[Stored items]
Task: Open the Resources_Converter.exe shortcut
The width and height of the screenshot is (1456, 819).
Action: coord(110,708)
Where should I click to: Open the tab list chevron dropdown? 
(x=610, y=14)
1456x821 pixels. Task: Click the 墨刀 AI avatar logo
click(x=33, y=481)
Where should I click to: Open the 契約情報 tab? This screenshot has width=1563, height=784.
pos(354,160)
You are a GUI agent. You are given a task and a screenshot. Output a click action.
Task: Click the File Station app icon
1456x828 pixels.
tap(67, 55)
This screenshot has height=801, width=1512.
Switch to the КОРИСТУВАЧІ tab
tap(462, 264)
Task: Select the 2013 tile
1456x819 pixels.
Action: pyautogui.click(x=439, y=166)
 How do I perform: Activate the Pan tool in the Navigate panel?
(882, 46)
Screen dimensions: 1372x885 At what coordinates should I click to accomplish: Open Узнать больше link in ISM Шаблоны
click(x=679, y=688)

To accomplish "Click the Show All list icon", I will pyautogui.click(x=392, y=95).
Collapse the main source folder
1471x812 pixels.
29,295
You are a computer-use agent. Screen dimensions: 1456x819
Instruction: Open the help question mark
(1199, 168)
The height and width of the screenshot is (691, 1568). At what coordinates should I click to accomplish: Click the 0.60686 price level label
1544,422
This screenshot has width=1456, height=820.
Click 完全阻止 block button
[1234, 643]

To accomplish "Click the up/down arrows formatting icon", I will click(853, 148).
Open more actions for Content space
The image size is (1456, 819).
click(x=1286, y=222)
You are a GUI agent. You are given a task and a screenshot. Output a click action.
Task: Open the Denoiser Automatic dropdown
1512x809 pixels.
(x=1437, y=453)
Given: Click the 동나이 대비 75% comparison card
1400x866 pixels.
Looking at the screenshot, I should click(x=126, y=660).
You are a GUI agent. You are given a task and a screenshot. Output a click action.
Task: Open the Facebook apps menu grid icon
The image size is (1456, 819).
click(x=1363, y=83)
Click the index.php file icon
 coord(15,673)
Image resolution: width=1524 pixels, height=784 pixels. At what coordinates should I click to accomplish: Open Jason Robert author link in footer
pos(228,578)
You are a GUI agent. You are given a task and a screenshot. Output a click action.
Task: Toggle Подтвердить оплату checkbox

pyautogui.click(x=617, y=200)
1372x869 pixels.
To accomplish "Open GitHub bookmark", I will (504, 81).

* Problem description
Produce the entries again, character for character.

* Final answer
Task: Open the Resources_Converter.exe shortcut
The width and height of the screenshot is (1456, 819).
Action: coord(110,708)
Where should I click to: Open the tab list chevron dropdown? 
(x=610, y=14)
1456x821 pixels. Task: Click the 墨刀 AI avatar logo
click(x=33, y=481)
Where should I click to: Open the 契約情報 tab? This screenshot has width=1563, height=784.
pos(354,160)
You are a GUI agent. You are given a task and a screenshot. Output a click action.
Task: Click the File Station app icon
1456x828 pixels.
tap(67, 55)
This screenshot has height=801, width=1512.
Switch to the КОРИСТУВАЧІ tab
tap(462, 264)
Task: Select the 2013 tile
1456x819 pixels.
Action: pyautogui.click(x=439, y=166)
 How do I perform: Activate the Pan tool in the Navigate panel?
(882, 46)
Screen dimensions: 1372x885 At what coordinates should I click to accomplish: Open Узнать больше link in ISM Шаблоны
click(x=679, y=688)

To accomplish "Click the Show All list icon", I will pyautogui.click(x=392, y=95).
Collapse the main source folder
1471x812 pixels.
29,295
You are a computer-use agent. Screen dimensions: 1456x819
Instruction: Open the help question mark
(1199, 168)
The height and width of the screenshot is (691, 1568). At what coordinates should I click to accomplish: Click the 0.60686 price level label
1544,422
This screenshot has width=1456, height=820.
Click 完全阻止 block button
[1234, 643]

To accomplish "Click the up/down arrows formatting icon", I will click(853, 148).
Open more actions for Content space
The image size is (1456, 819).
click(x=1286, y=222)
You are a GUI agent. You are given a task and a screenshot. Output a click action.
Task: Open the Denoiser Automatic dropdown
1512x809 pixels.
(x=1437, y=453)
Given: Click the 동나이 대비 75% comparison card
1400x866 pixels.
Looking at the screenshot, I should click(x=126, y=660).
You are a GUI agent. You are given a task and a screenshot. Output a click action.
Task: Open the Facebook apps menu grid icon
The image size is (1456, 819).
click(x=1363, y=83)
Click the index.php file icon
 coord(15,673)
Image resolution: width=1524 pixels, height=784 pixels. At what coordinates should I click to accomplish: Open Jason Robert author link in footer
pos(228,578)
You are a GUI agent. You are given a task and a screenshot. Output a click action.
Task: Toggle Подтвердить оплату checkbox

pyautogui.click(x=617, y=200)
1372x869 pixels.
To accomplish "Open GitHub bookmark", I will (504, 81).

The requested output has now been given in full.